革命収容所
安路 海途
1(革命と六畳一間)
――クーデターが起きた。
俺はその様子を、六畳一間、風呂・トイレなしのアパートで、昼飯のカップヌードルをすすりながら、古ぼけたテレビで眺めていた。
画面の向こう側では、国会を占拠して演説を行う、革命勢力最高指導者の姿が映しだされていた。時々映像が切り替わって、興奮した面持ちのアナウンサーたちが、騒然とした各地の状況をリポートする。
革命政権によって周到に準備されたクーデター計画は、ほぼ遅延なく成功を収めたらしい。自衛隊の掌握、国会の制圧、財界の協力、各種団体勢力の賛同。政府は一日で転覆、消滅し、革命政権が誕生した。
映像はまた指導者の演説へと切り替わった。
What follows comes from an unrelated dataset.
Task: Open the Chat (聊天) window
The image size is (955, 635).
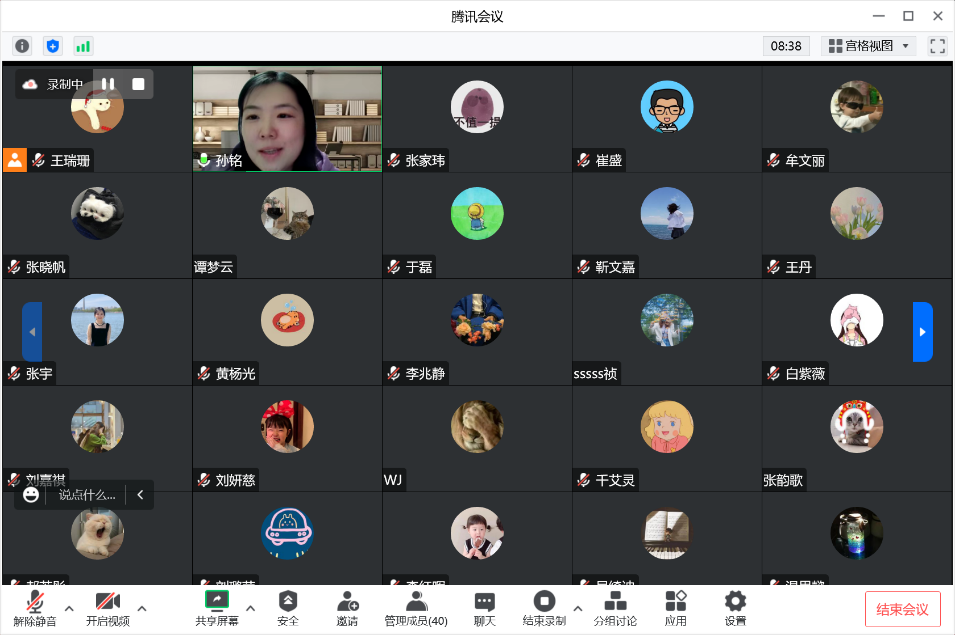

三十代くらいだろうか、髪をきっちりした七三にわけたその男は、演壇で熱弁をふるっていた。「この日本を根本から修正し――」「未来永劫の安寧のための礎を――」「持てる力の最大限の有効活用を――」。俺はテレビのスイッチを切った。
カーテンを閉め切って電球もつけていないアパートは、途端に薄暗い平穏に満たされる。革命の荒波は、まだここまでは届いていないらしい。俺はのんびりとカップラーメンをすすった。
テレビの向こうで世間がどれほど騒然としていても、俺はどこ吹く風で平気だった。革命? クーデター? だからどうした。そんなもので変わるほど、この世界は脆くないのだ。うんざりするほど磐石の、千歳の固い巌で支えられているのだ。
どうせ何も変わりゃしない――
俺はそう思っていた。
ところが、それは幻想だったらしい。
クーデターによる新政府樹立から一ヶ月ほど過ぎた頃、俺の部屋に黒い服を着た強面のおっさん二人組が訪ねてきた。さすがにサングラスはしていない。
「何か用ですか?」
俺は玄関先で、宅配人や新聞販売員とは雀と猛禽類ほどに明らかな一線を画したその二人に向かって訊ねてみた。
「
年配のほうが、俺の質問なんて最初からなかったみたいに訊いた。物腰は丁寧なのに、目が笑っていない。よほど特殊な眼球の持ち主なんだろう。
「そうですけど」
「我々は革命政府の真理委員会から派遣された執行部の人間だ」
「はぁ」
審理委員会?
「君には委員会より、召集指示が出ている。ついては、これから我々が収容所まで君を護送する」
「収容所?」
俺の疑問は、けれどあっさり無視された。
その二人は俺の肩と腕を押さえると、有無を言わせずアパートから連れ出した。着替えだとか、荷物をまとめるとか、そんな親切な質問はない。召集指示とか護送とか言ってるけど、これは要するに強制連行以外の何ものでもないんじゃなかろうか。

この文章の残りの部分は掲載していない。